# Start of Supplied passage

Although there have been some SOM-based task assignment and cooperative search studies in multi-robot systems, there are still some issues that need to be improved: (1) the traditional SOM-based method has a phenomenon of output neuron oscillation. In some cases, this phenomenon will lead to too many iterations of the algorithm and even cause the system to fall into infinite iterations, resulting in poor robustness of the system and unsmooth path planning. (2) In some unpredictable emergencies, such as when some robots failed, the robustness of traditional algorithms is poor. Additionally, robots often encounter the sharp speed jump problem; (3) In an environment where the locations of the obstacles are unknown or in a dynamic unknown environment, the effect of obstacle avoidance in the robot cooperative search is not ideal.

# End of Supplied passage
# Start of Data lines

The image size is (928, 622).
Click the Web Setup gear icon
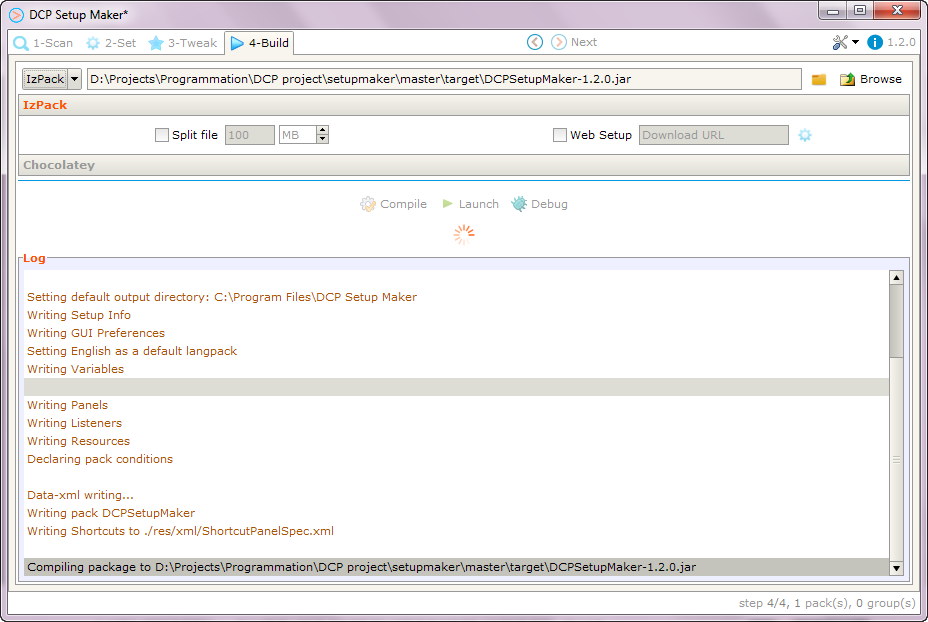pos(805,135)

# End of Data lines

Tasks to complete ->
1) Rewrite the passage on SOM-based multi-robot methods starting with "Although there have" and going on through "is not ideal.", putting "collaborative search" in place of "cooperative search".
2) Answer these questions from the passage on SOM-based multi-robot methods.
(a) What phenomenon does the traditional SOM-based method have?
(b) What problem do robots often encounter?
(c) In what kinds of environment is obstacle avoidance in robot cooperative search not ideal?
The listing comes from a separate source.

Final results ->
1)
Although there have been some SOM-based task assignment and collaborative search studies in multi-robot systems, there are still some issues that need to be improved: (1) the traditional SOM-based method has a phenomenon of output neuron oscillation. In some cases, this phenomenon will lead to too many iterations of the algorithm and even cause the system to fall into infinite iterations, resulting in poor robustness of the system and unsmooth path planning. (2) In some unpredictable emergencies, such as when some robots failed, the robustness of traditional algorithms is poor. Additionally, robots often encounter the sharp speed jump problem; (3) In an environment where the locations of the obstacles are unknown or in a dynamic unknown environment, the effect of obstacle avoidance in the robot collaborative search is not ideal.

2)
(a) Output neuron oscillation.
(b) The sharp speed jump problem.
(c) An environment where the locations of the obstacles are unknown, or a dynamic unknown environment.